Will the killing of the master of terrorists, Osama Bin Laden, by a special unit of the United States armed forces bring an end to high-level international terrorism?

The US President, chief of the armed forces, does not think that. He placed his country’s security resources on high alert after the get-Bin-Laden mission was completed. Whether it was completed as successfully as desired is a matter for ongoing debate.

According to the revised official accounts, Bin Laden offered resistance when members of the special unit burst into his Pakistan compound. But it was not armed resistance. The two shots that killed him, therefore, one to the head the other to the chest, tend to suggest an execution, rather than a combat killing.

Also, the unauthorised incursion by American armed forces into Pakistan raises questions of whether this was the correct way of going about it and in fact whether the US president wanted to exact vengeance at all costs, even implying a dead Bin Laden was better than a captured live terrorist leader.

The Americans had enough reason to harbour a sense of vengeance and retribution against Bin Laden. He masterminded various lethal assaults on them, the most conspicuous and blood-chilling being the 9/11 aerial attack on New York’s twin towers and the devastation that ensued. Even that would not have justified the way Bin Laden was taken out, were it not for the fact the terrorist was so loathed all over the world that only his fundamentalist followers mourn his going.

Significantly, leading Muslims, in Malta too, welcomed the man’s death. His actions purportedly in the name of Islam had given the religion and its followers, the bulk of whom reject terrorism, a very bad name. The terrorist’s end served as an occasion for modern-day Islamists to, once again, nail their true colours to the mast of public opinion.

There are two key considerations among many to reply to the question opening this column. One is that Bin Laden, though he did his best to escape detection over the years, saw his killing by the enemy as a good thing.

It would turn him into a martyr for the cause, a burning rallying cry for current and future followers. That the hated American enemy killed him when he was unarmed gives the event greater significance, according to the terrorist’s presumed reasoning.

The other key consideration is that for several years Bin Laden has been mainly an iconic rallying point to his followers. He was no longer active in attack preparations. His close aids, who were in charge of that, still remain at large.

It is a wonder, in fact, that the Pakistan mission was not accompanied by concentrated attacks on Bin Laden followers elsewhere.

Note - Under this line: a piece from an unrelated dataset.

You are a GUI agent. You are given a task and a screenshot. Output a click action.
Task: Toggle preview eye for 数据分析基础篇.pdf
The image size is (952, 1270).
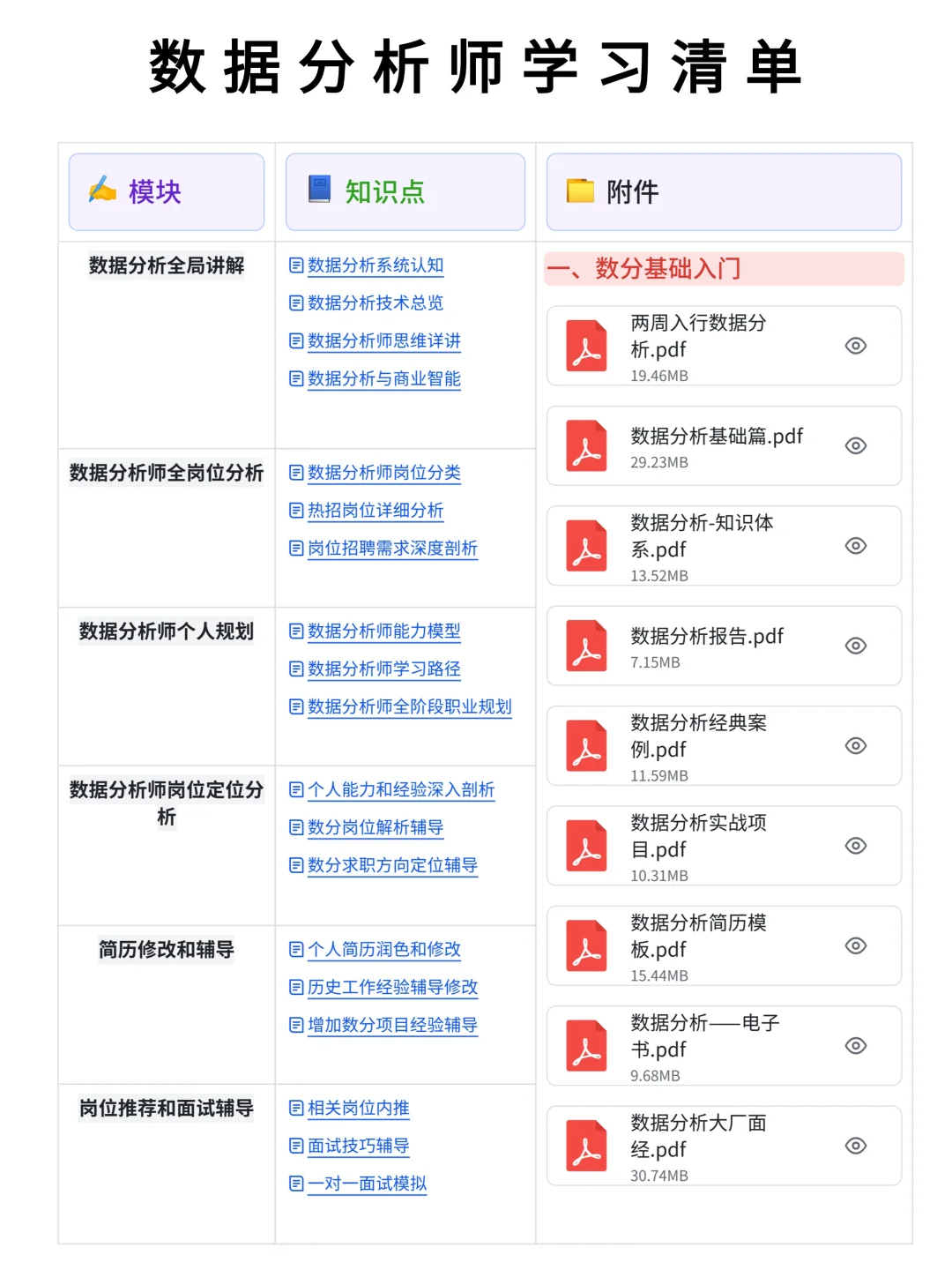point(856,446)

For, if it is a controversial matter whether Pakistan’s security services did or did not known of Bin Laden’s bunker in their midst, little doubt can be expressed that the US government has information about where a number of his active lieutenants are hiding.

Given these key considerations it is little wonder that Bin Laden’s violent end brought cheer to America’s leaders and far beyond – yes, but it also brought fresh dread.

The security high alert may flush out early attempts at revenge by Al Qaeda leaders. But it is hardly probable that they will rush into anything. There may not be many of them, but there are enough to stretch out a carefully prepared terrorist campaign at a time of their own choosing.

The drying up of Bin Laden’s financial resources and his symbolic figure in the background will have its value. More governments will be emboldened to try to hunt down Al Qaeda. On its part Al Qaeda could switch tactics, not going for big operations, like the twin tower bravado, but co-coordinating smaller though still lethal efforts elsewhere.

Suicide bombers, used by non Al Qaeda terrorists, or nationalists, as they see themselves, are termed to be an ‘efficient’ if heartless use of ‘resources’.

Hunting down and killing terrorists is necessary. Even more necessary is to remove the factors which give sustenance to terrorism, especially poverty, injustice and misrule.

Fundamentalists like Al Qaeda will probably always find justification for their actions. Yet such justification can be and should be combated if the terrible threat of terrorism is to be, at least, minimised.

Loss of a great Man of letters

The untimely death of Frans Sammut has deprived Malta of one of its greatest men of letters. He was a vivid, robust character who lit up wherever he was active. Whether engaged in civil exchange of ideas or in heated debate, he always stood out as an electrifying personality.

He was an intellectual in the true sense of the word, never at peace, always questioning, probing, researching, challenging.

Like many others I will always remember him above all for his mastery of the written word, particularly in the Maltese language he loved and nurtured so well.

At a time our language is both unnecessarily bastardised and unfairly under attack, Sammut not only defended it – he also gave masterful, exquisite examples of how it should be written.

He burst on the literary scene in the early 1960s with a gripping collection of short stories – Labirint – which gave more than a broad hint of his capabilities and future prowess. He went on to write the novel Il-Gaġġa, which has become an all-time classic. While never giving up the short story, he moved added further novels to his output.

Sammut is gone, a great loss to his wife and children, and to Malta. His magnificent works will keep his memory alive forever.